The potato industry in Kenya is threatened by bacterial wilt because most production areas are infested with the wilt-causing Ralstonia solanacearum and over 50% yield losses have been reported. Continuous cultivation causes soil physical and biological constrains that greatly affect the crop performance and increase proliferation of the bacterium. Rotation with non-host or suppressant plant species could contribute to considerable reduction of bacterial wilt in the subsequent potato crops. This study tested the effect of different crop sequences on R. solanacearum population in the soil, wilting incidence and yield of potato. Two season field experiments were conducted at two sites (Egerton University, Njoro and National Agricultural Research Laboratories (NARL), Kabete) with 17 different crop sequences. Rotations involving brassica and legumes with potato gave a higher emergence percentage compared to the other sequences. The bacterial population was significantly influenced by the different environments from the first season to the third season; F (1, 102) =53.2, P<0.001, F (1, 102) =12.5, P< 0.001 and F (1, 102) =236.8, P<0.001 respectively. There was a significant effect F(16,119)=7.063, P<0.001 of the crop rotation sequences on the wilting incidence of potato. Pre cropping potato with spring onion and barley resulted to a significantly lower wilting incidence compared to all the other crop rotation sequences with a mean of 8.3% across sites.

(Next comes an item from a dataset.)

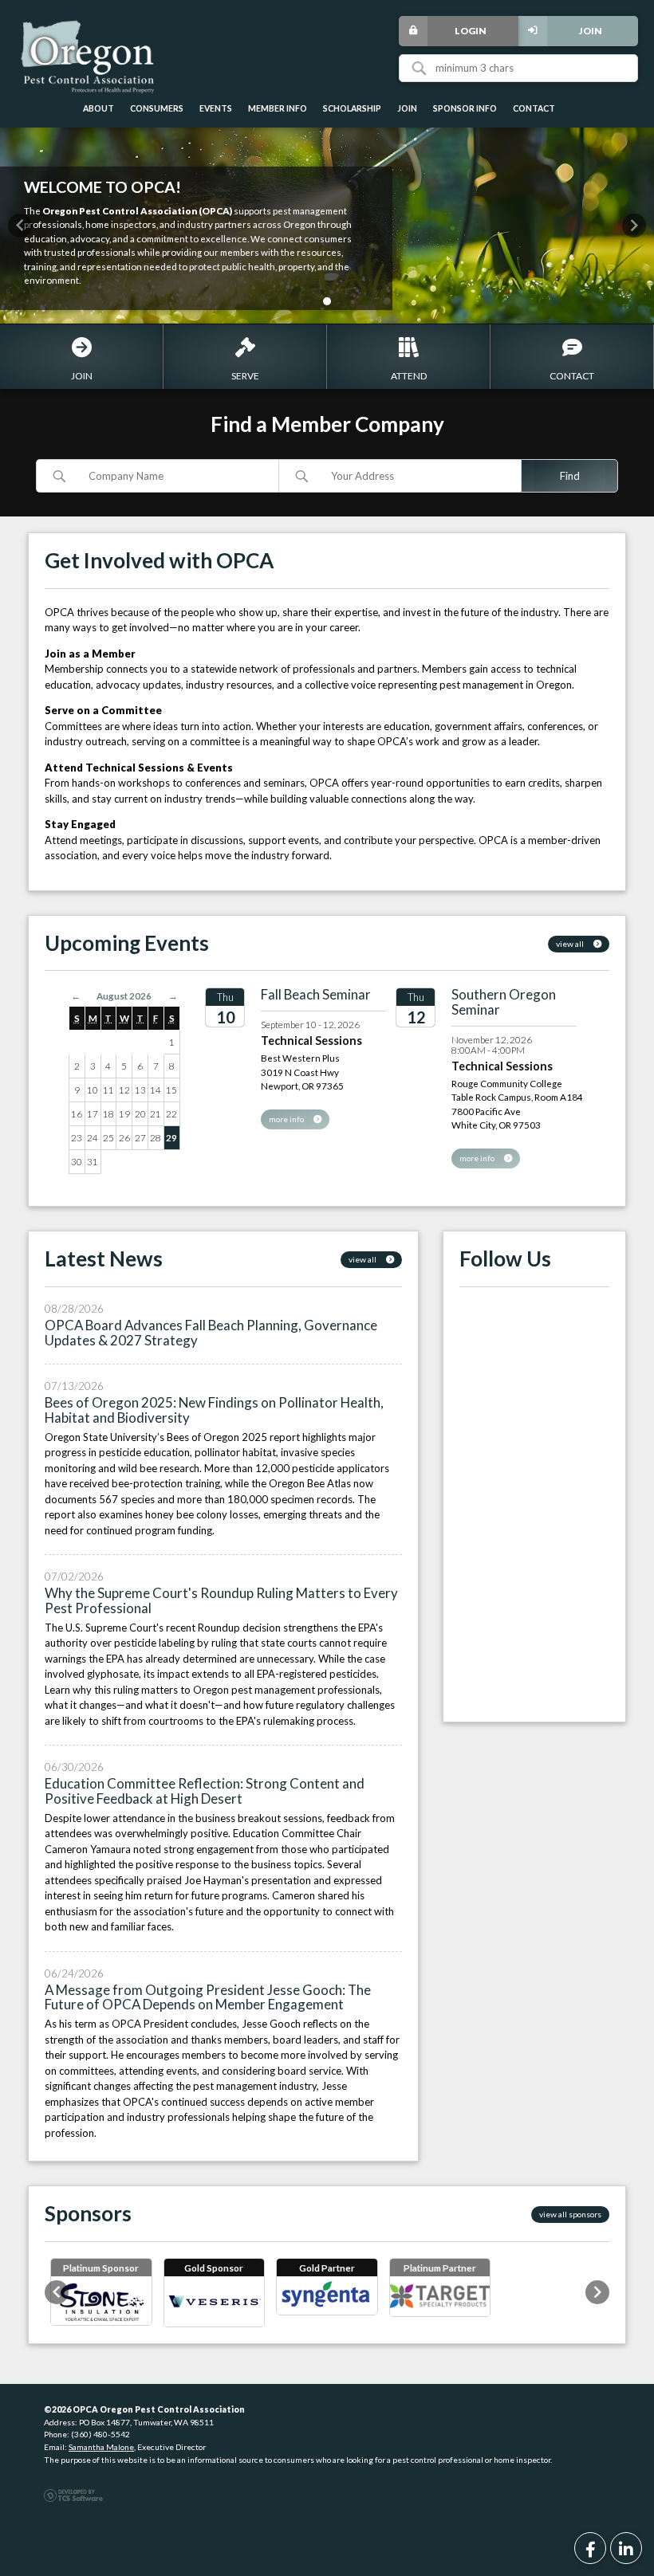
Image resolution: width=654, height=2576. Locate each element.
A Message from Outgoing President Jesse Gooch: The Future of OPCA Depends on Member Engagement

The results showed that Potato-Lablab-Potato and Cabbage-Lablab had the highest yield with 19.9 and of 19.7 tons/ha in the one crop rotations and pre crops to potato respectively. A Genotype x Environmental means versus IPCA scores showed that the yield due to barley-spring onion, spring onion-barley and wheat-spring onion as pre crops were more stable in both locations compared to the other cropping sequences. The study indicates that rotations involving spring onion with the locally grown cereals such as barley and wheat can be utilized in curbing bacterial wilt. Rotations involving lablab and cabbage may also be used to increase the yield of potato in bacterial wilt infested fields. These crops should be used in rotations involving more seasons so as to achieve better effects.


Key words: Bacterial wilt, crop rotation, potato yield, Ralstonia solanacearum, wilting incidence.